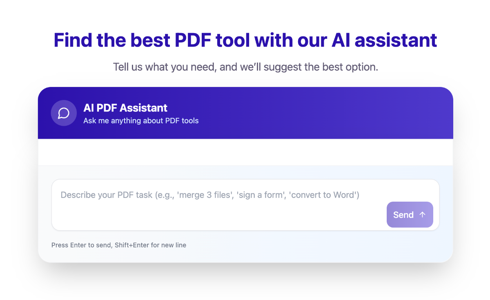Click the 'Press Enter to send' hint text
This screenshot has height=300, width=490.
tap(119, 245)
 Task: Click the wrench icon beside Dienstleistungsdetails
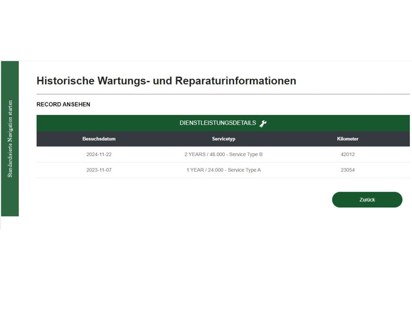(263, 124)
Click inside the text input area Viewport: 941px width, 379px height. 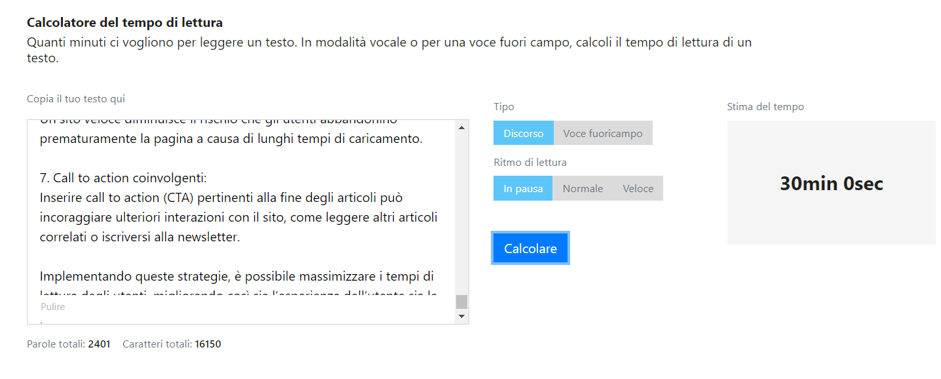point(242,210)
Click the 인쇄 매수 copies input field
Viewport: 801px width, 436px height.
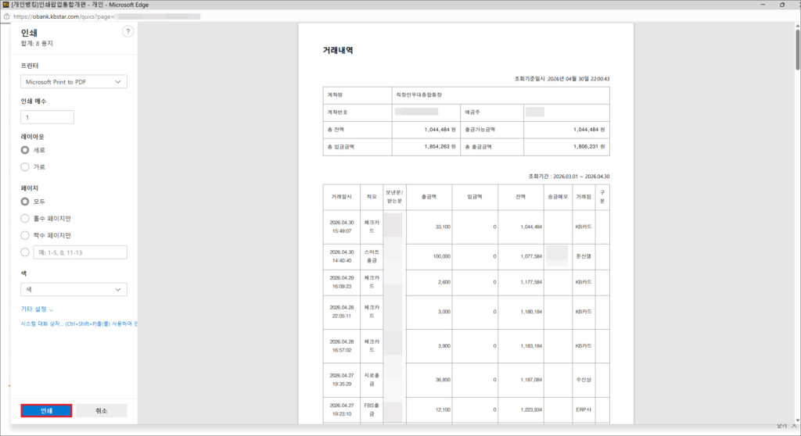pos(47,117)
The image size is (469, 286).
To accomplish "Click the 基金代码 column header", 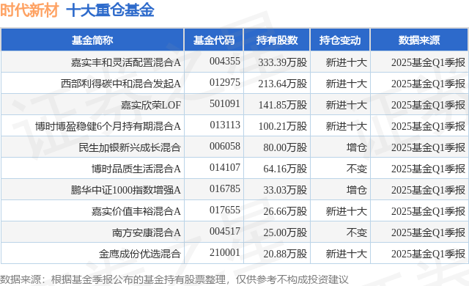I will [x=213, y=40].

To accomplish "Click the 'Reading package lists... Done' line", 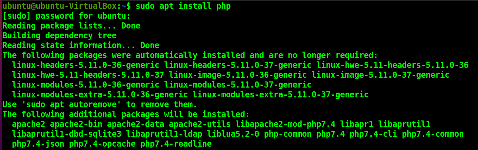I will [71, 26].
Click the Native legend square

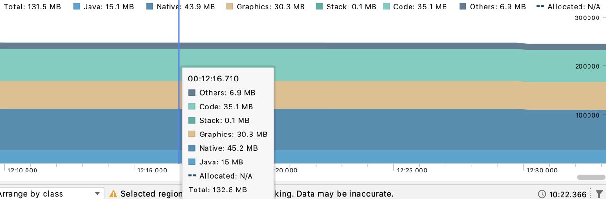point(150,7)
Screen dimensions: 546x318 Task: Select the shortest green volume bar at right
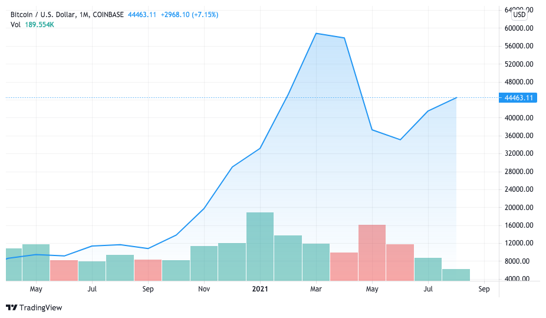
##########
ACTIVITY – In the records above, find the line with "Click the Native legend square" and copy from it through the last line exactly, without the pictures.

ANSWER BELOW –
Click the Native legend square

point(150,7)
Screen dimensions: 546x318 Task: Select the shortest green volume bar at right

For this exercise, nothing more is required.